Model collapse is when generative AI models train on AI-generated content (as opposed to content created by humans) and deteriorate as they forget the human-generated data they learned from and begin copying patterns they’ve already seen.
In an email to Cosmos, machine learning researcher Ilia Shumailov, who co-authored a paper on the topic, uses the following analogy:
- A model receives a data set containing 90 yellow objects and 10 blue ones.
- Because there are more yellow objects, it begins to turn the blue objects greenish.
- Over time, it forgets the blue objects exist.
With each generation of synthetic data, outliers disappear and outputs less accurately reflect reality until what’s left is nonsense.
A solution might sound simple at first
Don’t train AI on AI-generated content, sure.
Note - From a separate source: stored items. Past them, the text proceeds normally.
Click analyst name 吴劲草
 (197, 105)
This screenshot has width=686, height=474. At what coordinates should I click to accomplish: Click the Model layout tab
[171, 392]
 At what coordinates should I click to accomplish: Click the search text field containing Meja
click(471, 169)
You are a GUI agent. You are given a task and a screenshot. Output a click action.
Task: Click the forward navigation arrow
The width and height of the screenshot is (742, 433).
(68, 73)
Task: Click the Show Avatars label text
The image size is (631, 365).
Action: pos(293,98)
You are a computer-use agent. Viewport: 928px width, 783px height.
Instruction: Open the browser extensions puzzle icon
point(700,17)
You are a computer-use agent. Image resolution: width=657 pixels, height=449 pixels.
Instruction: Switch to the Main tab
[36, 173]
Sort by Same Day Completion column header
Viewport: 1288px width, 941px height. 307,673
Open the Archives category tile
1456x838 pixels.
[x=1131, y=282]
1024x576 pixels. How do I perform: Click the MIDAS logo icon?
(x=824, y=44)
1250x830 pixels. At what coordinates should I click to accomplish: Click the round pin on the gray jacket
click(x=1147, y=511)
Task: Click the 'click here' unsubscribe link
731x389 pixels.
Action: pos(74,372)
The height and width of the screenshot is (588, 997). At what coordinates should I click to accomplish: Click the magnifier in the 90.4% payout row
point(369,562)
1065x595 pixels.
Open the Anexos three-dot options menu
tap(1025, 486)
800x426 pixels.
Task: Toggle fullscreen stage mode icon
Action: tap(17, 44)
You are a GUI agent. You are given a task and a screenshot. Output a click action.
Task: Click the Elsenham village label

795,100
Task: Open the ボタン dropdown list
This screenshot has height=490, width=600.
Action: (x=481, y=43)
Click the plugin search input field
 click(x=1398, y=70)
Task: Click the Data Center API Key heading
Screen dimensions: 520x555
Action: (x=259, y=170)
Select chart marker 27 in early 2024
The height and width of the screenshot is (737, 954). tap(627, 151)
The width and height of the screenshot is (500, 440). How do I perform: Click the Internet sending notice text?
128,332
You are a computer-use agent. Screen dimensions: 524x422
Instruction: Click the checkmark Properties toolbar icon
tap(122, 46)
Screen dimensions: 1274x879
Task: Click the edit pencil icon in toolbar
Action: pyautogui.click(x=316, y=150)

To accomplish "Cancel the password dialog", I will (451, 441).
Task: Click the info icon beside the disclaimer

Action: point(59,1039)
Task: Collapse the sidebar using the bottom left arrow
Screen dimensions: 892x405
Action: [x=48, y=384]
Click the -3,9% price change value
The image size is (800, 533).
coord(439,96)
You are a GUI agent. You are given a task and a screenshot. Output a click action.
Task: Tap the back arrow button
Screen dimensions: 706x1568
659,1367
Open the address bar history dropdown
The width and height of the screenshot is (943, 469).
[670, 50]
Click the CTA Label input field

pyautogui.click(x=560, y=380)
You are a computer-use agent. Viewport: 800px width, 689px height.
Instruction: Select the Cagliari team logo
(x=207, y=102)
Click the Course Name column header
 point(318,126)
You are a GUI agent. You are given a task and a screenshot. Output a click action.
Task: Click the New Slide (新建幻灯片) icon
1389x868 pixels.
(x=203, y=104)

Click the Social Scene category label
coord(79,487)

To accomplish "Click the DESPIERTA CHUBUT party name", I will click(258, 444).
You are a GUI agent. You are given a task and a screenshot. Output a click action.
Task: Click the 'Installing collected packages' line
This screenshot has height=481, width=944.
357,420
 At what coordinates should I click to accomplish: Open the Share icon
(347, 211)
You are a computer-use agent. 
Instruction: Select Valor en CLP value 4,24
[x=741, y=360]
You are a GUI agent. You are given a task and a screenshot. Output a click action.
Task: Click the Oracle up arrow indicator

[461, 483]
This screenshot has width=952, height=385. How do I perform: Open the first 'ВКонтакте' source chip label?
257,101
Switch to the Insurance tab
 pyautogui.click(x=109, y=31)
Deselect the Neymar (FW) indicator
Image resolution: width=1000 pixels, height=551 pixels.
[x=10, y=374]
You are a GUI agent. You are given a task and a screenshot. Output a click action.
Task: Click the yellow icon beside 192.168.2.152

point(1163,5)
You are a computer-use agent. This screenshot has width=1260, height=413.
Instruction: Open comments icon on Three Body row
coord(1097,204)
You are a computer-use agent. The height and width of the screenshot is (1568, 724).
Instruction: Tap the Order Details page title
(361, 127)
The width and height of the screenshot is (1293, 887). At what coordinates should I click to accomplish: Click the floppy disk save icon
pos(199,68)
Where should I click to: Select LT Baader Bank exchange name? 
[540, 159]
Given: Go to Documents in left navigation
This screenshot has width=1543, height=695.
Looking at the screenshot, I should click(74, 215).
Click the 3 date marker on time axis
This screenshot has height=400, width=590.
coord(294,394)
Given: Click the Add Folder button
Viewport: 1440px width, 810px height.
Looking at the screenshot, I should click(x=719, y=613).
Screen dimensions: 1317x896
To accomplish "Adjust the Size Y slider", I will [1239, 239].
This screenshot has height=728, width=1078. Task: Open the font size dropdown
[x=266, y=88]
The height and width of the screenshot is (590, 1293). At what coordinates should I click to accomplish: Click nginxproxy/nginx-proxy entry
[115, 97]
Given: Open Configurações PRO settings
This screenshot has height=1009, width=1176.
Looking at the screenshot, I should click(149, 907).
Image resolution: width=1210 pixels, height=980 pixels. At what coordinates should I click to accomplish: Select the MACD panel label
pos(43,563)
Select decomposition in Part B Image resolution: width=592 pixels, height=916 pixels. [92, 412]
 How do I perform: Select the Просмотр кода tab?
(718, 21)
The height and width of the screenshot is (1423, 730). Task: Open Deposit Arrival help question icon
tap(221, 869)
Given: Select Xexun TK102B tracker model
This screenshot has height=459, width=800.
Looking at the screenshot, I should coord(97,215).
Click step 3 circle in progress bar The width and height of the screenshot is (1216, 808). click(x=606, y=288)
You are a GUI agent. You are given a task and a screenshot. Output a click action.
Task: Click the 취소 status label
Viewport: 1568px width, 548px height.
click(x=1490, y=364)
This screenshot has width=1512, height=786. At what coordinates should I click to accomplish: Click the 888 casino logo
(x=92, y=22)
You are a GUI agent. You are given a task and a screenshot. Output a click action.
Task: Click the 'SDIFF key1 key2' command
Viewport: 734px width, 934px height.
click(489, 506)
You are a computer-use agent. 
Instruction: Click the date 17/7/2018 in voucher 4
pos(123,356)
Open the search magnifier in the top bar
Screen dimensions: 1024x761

Except it’s already proliferating across the internet.
“Just as we’ve strewn the oceans with plastic trash and filled the atmosphere with carbon dioxide, so we’re about to fill the Internet with blah,” Ross Anderson, a security expert and co-author of Shumailov’s paper, wrote.
So will AI inevitably go haywire?
Any model that started spitting out utter nonsense would probably be shut down by whatever tech company put it out there in the first place.
However, Aditi Raghunathan, a computer scientist at Carnegie Mellon University, told The Atlantic that the real danger would be less obvious flaws. For example, biases that creep in as AI caters to the majority.
So, you know, just one more thing to worry about when not worrying about singularity.